Suppose we have two (multivariate) random variables $X_1\in \mathbb{R}^{X_1}$, $X_2\in \mathbb{R}^{X_2}$ that are uncorrelated (zero covariance, or you may think that are spanning two orthogonal spaces in $\mathcal{L}^2$). Suppose the existence up to the fourth moment (for the formula see Mardia 1970) of such variables.
Can we infer any implications/restrictions starting from the null covariance to any of such higher moments of the individual variables (or linear combination/product of them)?
[If it helps, please consider the univariate case.]
In general you cannot say anything on the moments of individual random vectors $X_1$ and $X_2$.

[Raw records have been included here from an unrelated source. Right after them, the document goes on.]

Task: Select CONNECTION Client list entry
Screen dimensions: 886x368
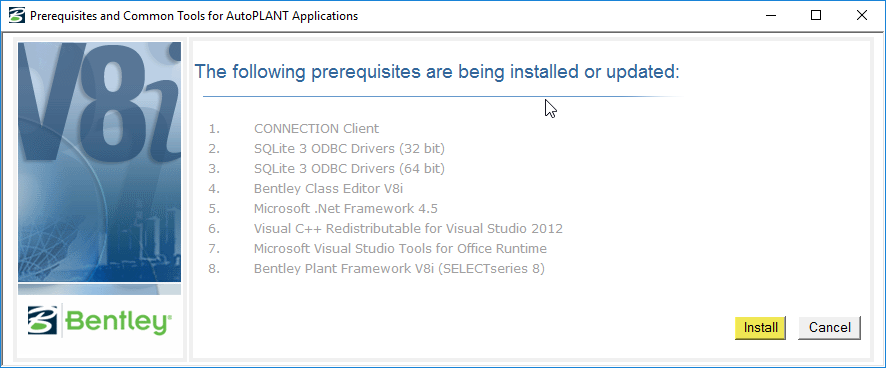Action: click(316, 128)
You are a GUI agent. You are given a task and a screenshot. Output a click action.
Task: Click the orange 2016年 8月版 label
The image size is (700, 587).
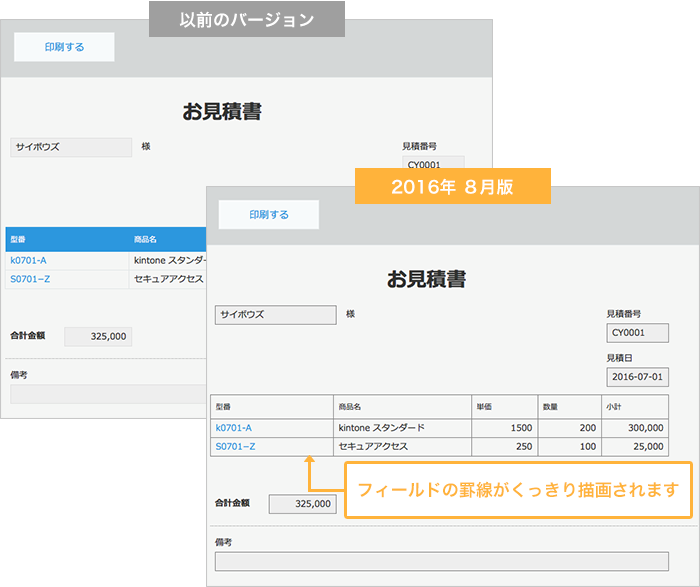452,186
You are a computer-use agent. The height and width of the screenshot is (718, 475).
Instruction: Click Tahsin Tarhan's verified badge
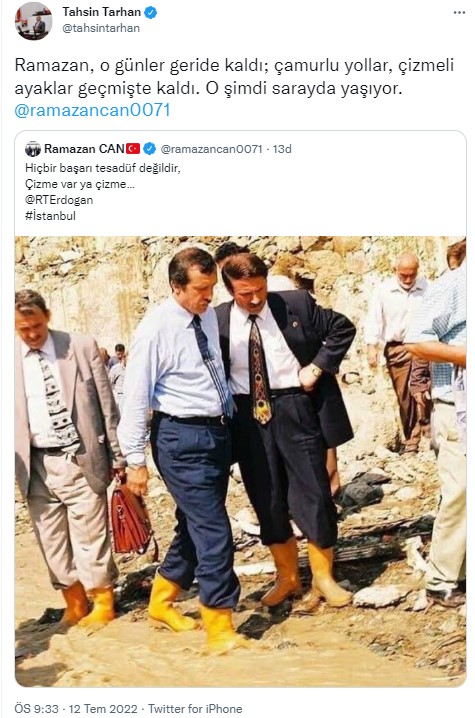151,12
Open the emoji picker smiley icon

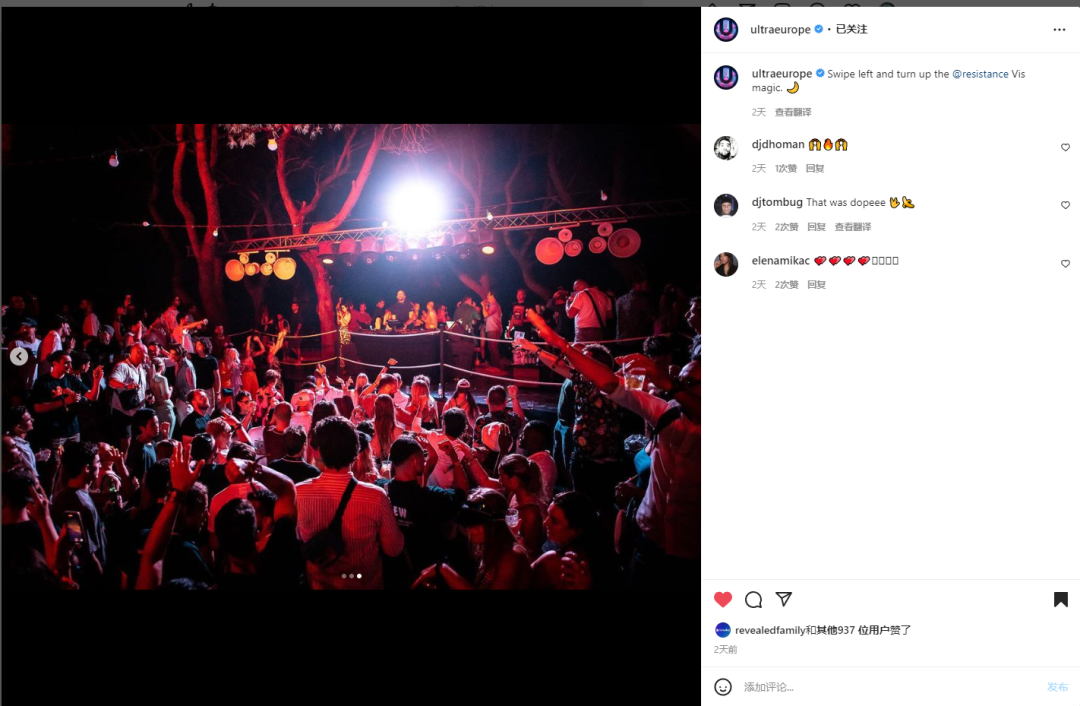pyautogui.click(x=723, y=687)
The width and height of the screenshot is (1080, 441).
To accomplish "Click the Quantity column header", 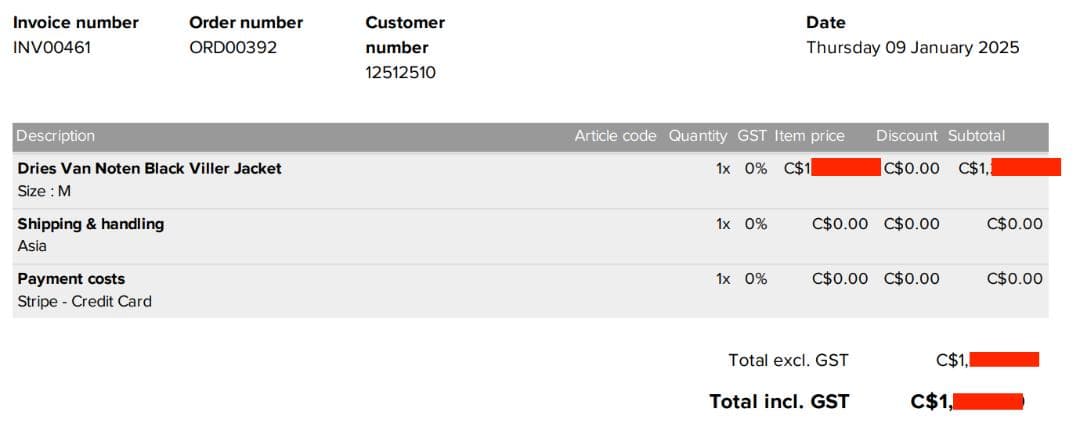I will (x=698, y=136).
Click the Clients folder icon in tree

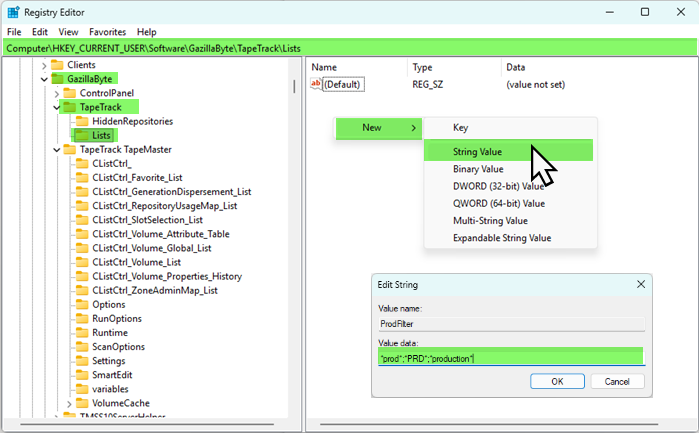[x=57, y=65]
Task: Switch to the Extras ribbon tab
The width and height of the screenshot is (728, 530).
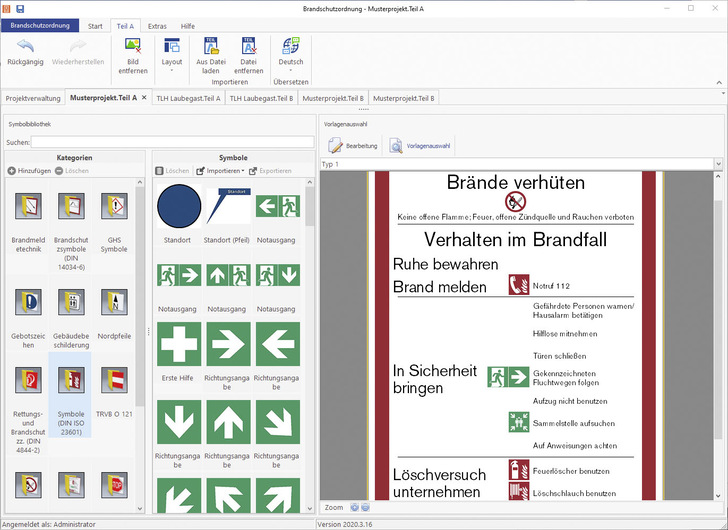Action: [156, 25]
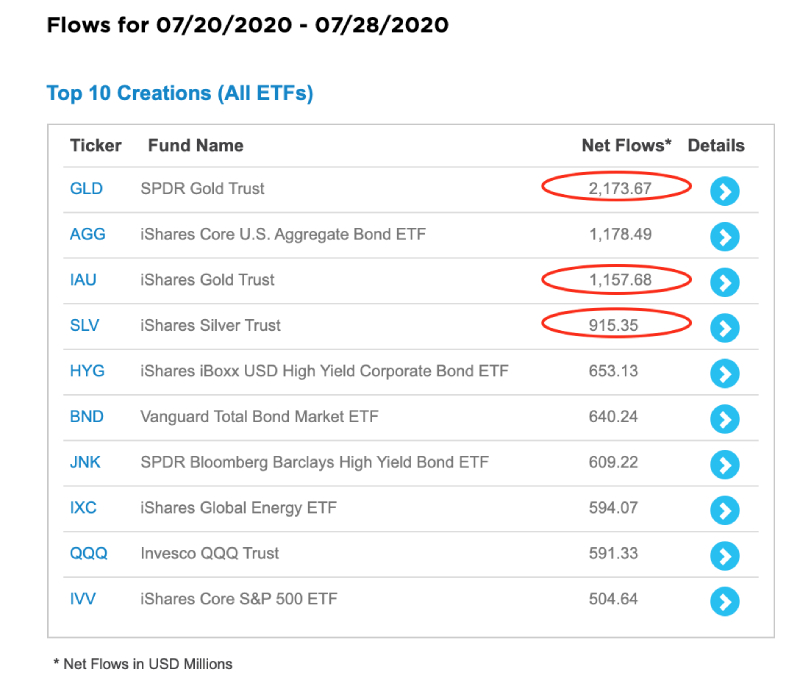
Task: Click details arrow for IVV row
Action: pyautogui.click(x=724, y=601)
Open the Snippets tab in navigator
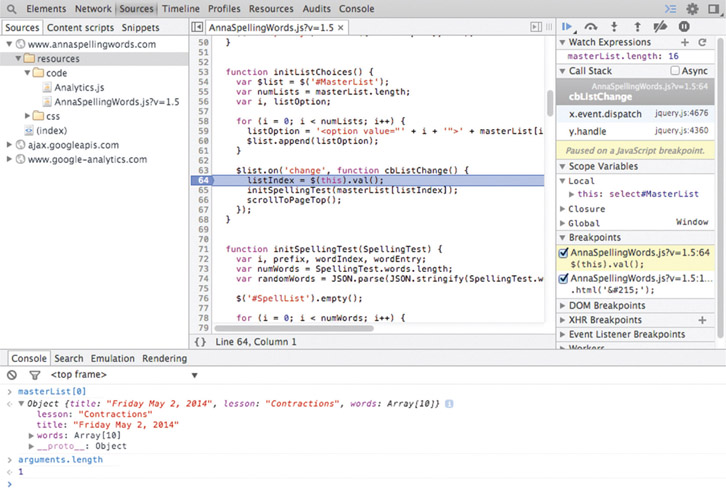726x491 pixels. [140, 27]
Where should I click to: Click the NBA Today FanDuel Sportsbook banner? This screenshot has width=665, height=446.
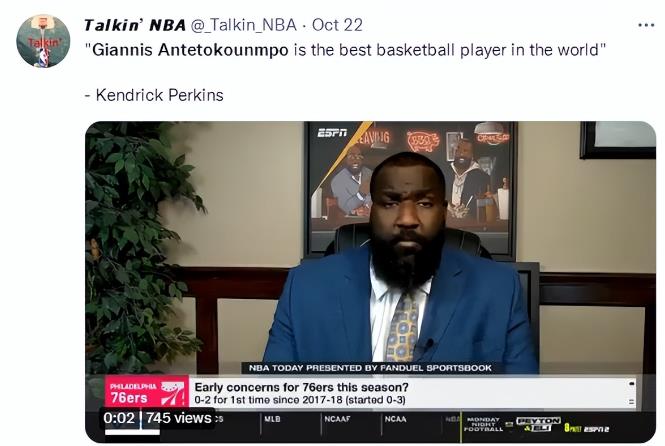(x=370, y=368)
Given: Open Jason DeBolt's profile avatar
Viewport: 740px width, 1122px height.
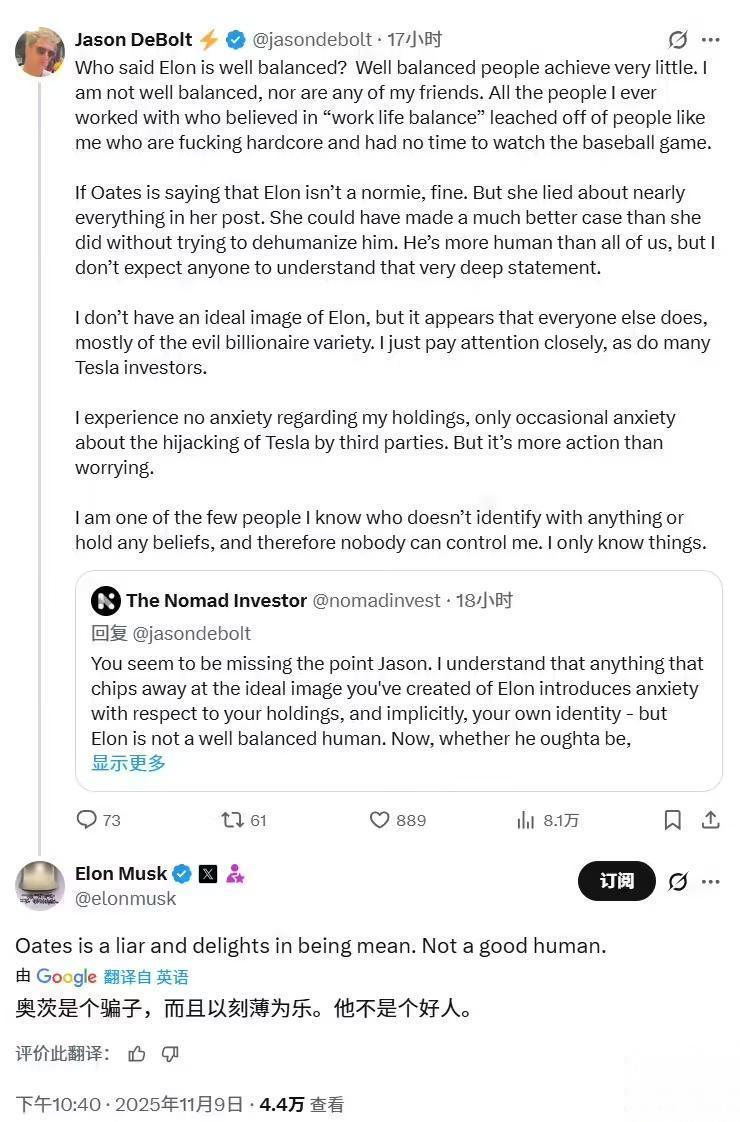Looking at the screenshot, I should (x=40, y=52).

The general property that holds for uncorrelated random variables is that you can easily compute the variance of the linear combination of these random vectors, e.g. for the univariate case you have $$ \mathbb{V}ar(\alpha X_1 + \beta X_2) = \alpha^2 \mathbb{V}ar(X_1) + \beta^2 \mathbb{V}ar(X_2). $$
For the higher moments its more complicated and nothing can be claimed in the general case.
There are some special cases where you can have nice properties, i.e. when $X_1, X_2 \sim \mathcal{N}(\mu, \Sigma)$, then the uncorrelation implies also independence of $X_1$ and $X_2$, if $\Sigma \approx \sigma^2 I_p$.